The sum of the difference, in meters, between GTFS shape and OSM route start and end points.

stops_diff

The difference between GTFS and OSM routes number of stops.

route_short_name

The route_short_name attribute from routes.txt file.

route_long_name

The route_long_name attribute from routes.txt file.

osm_ref

The ref attribute from OSM route relation.

osm_name

The name attribute from OSM route relation.

geometry

The geometrical data for the OSM route relation.

Details

For each route, matches its trips' shapes with OSM route relations.

The calculation is performed considering, for each GTFS route, the subset of OSM routes that match the route identifier (based on gtfs_match and osm_match). Then, for each shape, the geometrical match is performed considering the OSM route \(j\) that minimizes the closeness metric \(C(i, j)\) for GTFS shape \(i\):

$$C(i, j) = d(\text{init}_{GTFS, i}, \text{init}_{OSM, j}) + d(\text{fin}_{GTFS, i}, \text{fin}_{OSM, j}) + |L_{GTFS, i} - L_{OSM, j}| + \frac{L_{GTFS, i}}{N_{stops, i}} \cdot |N_{stops, i} - N_{stops, j}|$$

where:

  • \(d(\text{init}_{GTFS, i}, \text{init}_{OSM, j})\) is the distance between the starting points/stops of the GTFS shape \(i\) and the OSM route \(j\).

  • \(d(\text{fin}_{GTFS, i}, \text{fin}_{OSM, j})\) is the distance between the ending points/stops of the GTFS shape \(i\) and the OSM route \(j\).

  • \(L_{GTFS, i}\) and \(L_{OSM, j}\) are the total lengths of the GTFS shape \(i\) and the OSM route \(j\), respectively.

  • \(N_{stops, i}\) and \(N_{stops, j}\) are the number of stops on the GTFS shape \(i\) and the OSM route \(j\), respectively.

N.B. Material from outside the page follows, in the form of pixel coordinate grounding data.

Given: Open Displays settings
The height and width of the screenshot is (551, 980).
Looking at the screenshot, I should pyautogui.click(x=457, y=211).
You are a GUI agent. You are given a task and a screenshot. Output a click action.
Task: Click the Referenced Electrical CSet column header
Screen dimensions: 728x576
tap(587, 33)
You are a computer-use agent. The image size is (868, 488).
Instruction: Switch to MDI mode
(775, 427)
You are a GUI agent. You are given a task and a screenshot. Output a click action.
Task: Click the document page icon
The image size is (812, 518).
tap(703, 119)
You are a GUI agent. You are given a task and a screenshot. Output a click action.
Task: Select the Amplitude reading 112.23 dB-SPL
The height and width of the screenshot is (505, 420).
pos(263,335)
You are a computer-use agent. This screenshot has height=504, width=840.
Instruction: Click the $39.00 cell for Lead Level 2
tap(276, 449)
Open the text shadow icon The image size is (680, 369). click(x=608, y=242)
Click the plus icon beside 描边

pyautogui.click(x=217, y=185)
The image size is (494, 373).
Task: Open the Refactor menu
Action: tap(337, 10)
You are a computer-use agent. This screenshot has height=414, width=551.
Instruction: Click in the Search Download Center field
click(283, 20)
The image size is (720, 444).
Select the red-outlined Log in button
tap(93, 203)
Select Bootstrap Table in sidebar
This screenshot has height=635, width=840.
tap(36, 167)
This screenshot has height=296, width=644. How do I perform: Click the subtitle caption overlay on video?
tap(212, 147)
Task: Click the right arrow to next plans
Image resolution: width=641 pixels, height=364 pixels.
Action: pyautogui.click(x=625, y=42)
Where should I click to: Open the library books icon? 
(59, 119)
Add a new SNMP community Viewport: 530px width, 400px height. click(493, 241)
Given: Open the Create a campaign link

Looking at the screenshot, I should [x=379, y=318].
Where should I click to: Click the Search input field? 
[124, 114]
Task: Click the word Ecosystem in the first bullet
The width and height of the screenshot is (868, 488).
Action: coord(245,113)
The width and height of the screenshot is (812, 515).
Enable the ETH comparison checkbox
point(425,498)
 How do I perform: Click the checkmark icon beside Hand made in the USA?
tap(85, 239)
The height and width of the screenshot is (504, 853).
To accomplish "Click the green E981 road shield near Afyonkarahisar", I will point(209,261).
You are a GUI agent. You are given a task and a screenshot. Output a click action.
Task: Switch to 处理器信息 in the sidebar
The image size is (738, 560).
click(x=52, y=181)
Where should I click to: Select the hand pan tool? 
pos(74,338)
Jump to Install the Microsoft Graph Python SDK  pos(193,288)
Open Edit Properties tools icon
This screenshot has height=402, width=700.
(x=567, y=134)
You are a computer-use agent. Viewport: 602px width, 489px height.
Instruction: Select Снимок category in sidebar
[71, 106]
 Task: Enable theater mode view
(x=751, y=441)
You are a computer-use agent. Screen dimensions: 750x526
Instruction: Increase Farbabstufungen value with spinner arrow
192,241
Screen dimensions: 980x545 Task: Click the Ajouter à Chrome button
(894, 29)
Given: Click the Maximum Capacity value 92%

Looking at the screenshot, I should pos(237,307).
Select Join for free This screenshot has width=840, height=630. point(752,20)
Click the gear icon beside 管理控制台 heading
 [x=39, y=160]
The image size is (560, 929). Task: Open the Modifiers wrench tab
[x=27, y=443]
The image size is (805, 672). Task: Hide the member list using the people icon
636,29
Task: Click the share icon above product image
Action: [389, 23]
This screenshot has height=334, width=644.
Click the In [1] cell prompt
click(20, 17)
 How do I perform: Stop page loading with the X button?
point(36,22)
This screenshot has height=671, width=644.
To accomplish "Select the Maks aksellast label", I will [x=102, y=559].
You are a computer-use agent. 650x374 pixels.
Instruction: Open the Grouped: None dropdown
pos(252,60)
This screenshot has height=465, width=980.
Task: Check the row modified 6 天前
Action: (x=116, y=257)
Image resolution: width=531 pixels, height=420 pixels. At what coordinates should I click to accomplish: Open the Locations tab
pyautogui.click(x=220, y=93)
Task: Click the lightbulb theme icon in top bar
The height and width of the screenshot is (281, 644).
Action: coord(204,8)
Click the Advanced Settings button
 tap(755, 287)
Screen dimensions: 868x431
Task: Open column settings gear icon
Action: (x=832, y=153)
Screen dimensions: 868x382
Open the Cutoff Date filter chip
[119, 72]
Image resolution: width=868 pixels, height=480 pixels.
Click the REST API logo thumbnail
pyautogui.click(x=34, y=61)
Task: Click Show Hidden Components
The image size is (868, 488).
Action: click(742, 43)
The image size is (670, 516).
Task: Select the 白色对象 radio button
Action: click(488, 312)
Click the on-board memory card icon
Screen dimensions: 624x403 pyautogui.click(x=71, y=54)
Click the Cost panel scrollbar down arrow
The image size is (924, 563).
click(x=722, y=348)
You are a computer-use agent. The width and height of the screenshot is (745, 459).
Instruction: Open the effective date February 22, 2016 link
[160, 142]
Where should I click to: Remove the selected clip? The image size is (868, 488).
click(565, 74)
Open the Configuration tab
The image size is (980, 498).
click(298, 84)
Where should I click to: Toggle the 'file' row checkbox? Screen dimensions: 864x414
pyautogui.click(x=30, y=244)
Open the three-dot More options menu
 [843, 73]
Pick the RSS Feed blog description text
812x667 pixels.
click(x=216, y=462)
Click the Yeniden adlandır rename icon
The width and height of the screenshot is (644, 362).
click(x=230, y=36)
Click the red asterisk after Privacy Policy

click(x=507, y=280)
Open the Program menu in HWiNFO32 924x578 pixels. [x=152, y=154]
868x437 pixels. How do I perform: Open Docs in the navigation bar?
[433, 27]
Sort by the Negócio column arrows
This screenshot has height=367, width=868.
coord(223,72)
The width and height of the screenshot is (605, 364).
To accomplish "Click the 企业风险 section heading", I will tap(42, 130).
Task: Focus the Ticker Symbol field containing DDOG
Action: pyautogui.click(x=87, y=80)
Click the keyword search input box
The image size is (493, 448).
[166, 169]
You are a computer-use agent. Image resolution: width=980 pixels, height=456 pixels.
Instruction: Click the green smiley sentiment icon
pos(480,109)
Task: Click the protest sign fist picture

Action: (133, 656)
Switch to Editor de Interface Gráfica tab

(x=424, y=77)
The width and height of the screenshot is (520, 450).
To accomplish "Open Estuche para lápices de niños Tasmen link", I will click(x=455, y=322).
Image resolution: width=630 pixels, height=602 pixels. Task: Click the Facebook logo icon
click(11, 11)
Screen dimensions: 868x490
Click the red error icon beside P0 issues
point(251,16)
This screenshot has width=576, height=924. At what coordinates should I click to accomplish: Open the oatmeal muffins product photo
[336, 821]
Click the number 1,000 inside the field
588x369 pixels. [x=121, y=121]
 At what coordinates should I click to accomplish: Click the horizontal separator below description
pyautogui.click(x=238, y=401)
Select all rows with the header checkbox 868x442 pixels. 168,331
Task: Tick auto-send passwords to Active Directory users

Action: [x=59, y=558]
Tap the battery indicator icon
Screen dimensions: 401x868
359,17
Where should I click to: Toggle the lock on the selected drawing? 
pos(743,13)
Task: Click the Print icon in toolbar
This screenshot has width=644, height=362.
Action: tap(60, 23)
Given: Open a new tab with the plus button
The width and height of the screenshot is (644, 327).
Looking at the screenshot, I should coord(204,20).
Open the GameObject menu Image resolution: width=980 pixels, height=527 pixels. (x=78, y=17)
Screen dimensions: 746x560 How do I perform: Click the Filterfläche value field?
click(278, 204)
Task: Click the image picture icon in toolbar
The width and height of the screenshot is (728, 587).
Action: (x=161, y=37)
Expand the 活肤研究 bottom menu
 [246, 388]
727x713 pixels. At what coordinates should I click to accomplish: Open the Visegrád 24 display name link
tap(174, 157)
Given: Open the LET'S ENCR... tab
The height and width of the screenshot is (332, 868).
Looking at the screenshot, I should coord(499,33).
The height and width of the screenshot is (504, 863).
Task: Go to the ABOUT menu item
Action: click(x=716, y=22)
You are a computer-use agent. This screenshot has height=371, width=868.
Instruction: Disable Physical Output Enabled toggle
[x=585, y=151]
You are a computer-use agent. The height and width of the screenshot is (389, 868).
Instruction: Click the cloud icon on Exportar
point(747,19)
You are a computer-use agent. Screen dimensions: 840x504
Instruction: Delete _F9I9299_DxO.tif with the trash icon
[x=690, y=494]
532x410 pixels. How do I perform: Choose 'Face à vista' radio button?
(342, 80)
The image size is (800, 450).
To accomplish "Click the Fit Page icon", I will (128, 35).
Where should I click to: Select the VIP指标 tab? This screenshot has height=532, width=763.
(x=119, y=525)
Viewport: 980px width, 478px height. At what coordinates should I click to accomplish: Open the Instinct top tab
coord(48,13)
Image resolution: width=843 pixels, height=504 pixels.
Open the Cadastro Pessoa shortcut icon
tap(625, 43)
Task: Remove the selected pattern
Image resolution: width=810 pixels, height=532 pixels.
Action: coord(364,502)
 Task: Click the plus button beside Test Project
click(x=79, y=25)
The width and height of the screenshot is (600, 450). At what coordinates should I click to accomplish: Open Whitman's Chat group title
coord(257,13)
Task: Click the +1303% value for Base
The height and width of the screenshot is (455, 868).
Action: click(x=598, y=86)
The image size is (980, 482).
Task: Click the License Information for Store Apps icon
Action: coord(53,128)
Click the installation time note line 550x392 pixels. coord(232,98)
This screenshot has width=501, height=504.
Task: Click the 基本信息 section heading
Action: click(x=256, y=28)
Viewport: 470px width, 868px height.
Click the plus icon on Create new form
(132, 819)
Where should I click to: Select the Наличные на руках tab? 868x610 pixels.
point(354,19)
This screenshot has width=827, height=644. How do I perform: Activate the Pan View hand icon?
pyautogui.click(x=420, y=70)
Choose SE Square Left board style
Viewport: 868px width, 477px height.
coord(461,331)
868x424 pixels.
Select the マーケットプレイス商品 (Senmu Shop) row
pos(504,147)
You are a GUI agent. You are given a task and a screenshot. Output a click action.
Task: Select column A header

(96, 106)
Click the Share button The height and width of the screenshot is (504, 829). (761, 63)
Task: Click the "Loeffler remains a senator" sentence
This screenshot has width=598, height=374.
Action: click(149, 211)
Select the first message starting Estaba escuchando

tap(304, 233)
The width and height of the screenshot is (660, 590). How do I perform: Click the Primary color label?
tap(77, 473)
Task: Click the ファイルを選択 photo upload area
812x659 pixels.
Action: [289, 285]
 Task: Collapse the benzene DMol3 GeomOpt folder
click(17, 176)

The term \(\frac{L_{GTFS, i}}{N_{stops, i}}\) represents the average distance between stops on the GTFS shape, serving as a scale factor for the difference in the number of stops.

Be aware that the result might ignore some GTFS routes, in the following cases:

  • If there is no OSM route relation that matches the GTFS route identifier;

  • If, for a GTFS route, there is any OSM route relation that has entry/exit stops not respecting the right order;

  • If, for the same route, distinct shapes are associated to the same OSM route.

If any of these errors occurs, warnings will be thrown at end of the method execution, and those GTFS route will be ignored in the results.

Nevertheless, provided there are enough OSM routes, all the GTFS shapes for each route will necessarily be associated with an OSM one. This might generate wrong results if the topology of routes on OSM does not match the GTFS shapes for that route. Refer to distance_diff, points_diff and stops_diff on the results table to validate the results and identify misassociations.

Examples

if (FALSE) { # \dontrun{
gtfs <- GTFShift::load_feed("gtfs.zip")

q <- opq("Lisbon") |>
  add_osm_feature(key = "route", value = c("bus", "tram")) |>
  add_osm_feature(key = "network", value = "Carris", key_exact = TRUE)

# To use OSM API:
shapes_match_routes <- GTFShift::osm_shapes_match_routes(gtfs, q)

# To use a local OSM file:
osm_file <- oe_download("https://download.geofabrik.de/europe/portugal-latest.osm.pbf")
shapes_match_routes <- GTFShift::osm_shapes_match_routes(gtfs, q, osm_file = osm_file)
} # }